Paul Hamill, Jordanhill's head of special educational needs, said the idea was to extol the good practice in special schools, show the schools work by their counterparts elsewhere, and "just as important" demonstrate to student teachers from other sectors what special schools are capable of doing.
"There is so much focus nowadays on what youngsters cannot do," Mr Hamill said. "This event is about what they can do."
White Gates Learning Centre in Lochgilphead was one of the 20 schools taking part, showing how children collected 912 pairs of spectacles for Africa while keeping their eyes firmly fixed on the learning process at the same time.
Jordanhill's students were "surprised and impressed" by what the pupils, who have profound and complex learning needs, had achieved. Elspeth Middlemass, the senior teacher, said: "With one or two exceptions, they didn't talk down to the children, which is something many adults find difficult to avoid because they make assumptions about what these young people can absorb."
Ms Middlemass said children benefited from the realisation that others were interested in their work. "It was good for the staff as well because, in a place like Lochgilphead, it is easy to become very isolated and you don't often get the chance to see what other people are doing." There are only four special schools in Argyll.

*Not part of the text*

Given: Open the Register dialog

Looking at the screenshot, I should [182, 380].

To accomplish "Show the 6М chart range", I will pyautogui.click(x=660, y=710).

Mr Hamill said there was "no intention to mount any kind of challenge to integration. There will always be a need for both separate and mainstream approaches."
Special schools now increasingly cater for more severe learning problems as pupils with moderate learning difficulties are accommodated in mainstream schools, yet the range of work on display at Jordanhill was clearly not affected, from a project on Robert Burns by Park School, Kilmarnock to "religious education through the senses" by Clippens School, Linwood.
Mr Hamill said: "There is absolutely no doubt in my mind, and I have been in special needs now for 30 years, that if you internalise special educational needs and understand what it is that causes learning difficulties, it makes you a more effective teacher whatever your subject."
The last official figures for September 1995 show there were nearly 9,400 pupils attending special schools, an 8 per cent increase over two years. More than 4,900 were in special units attached to primaries and secondaries.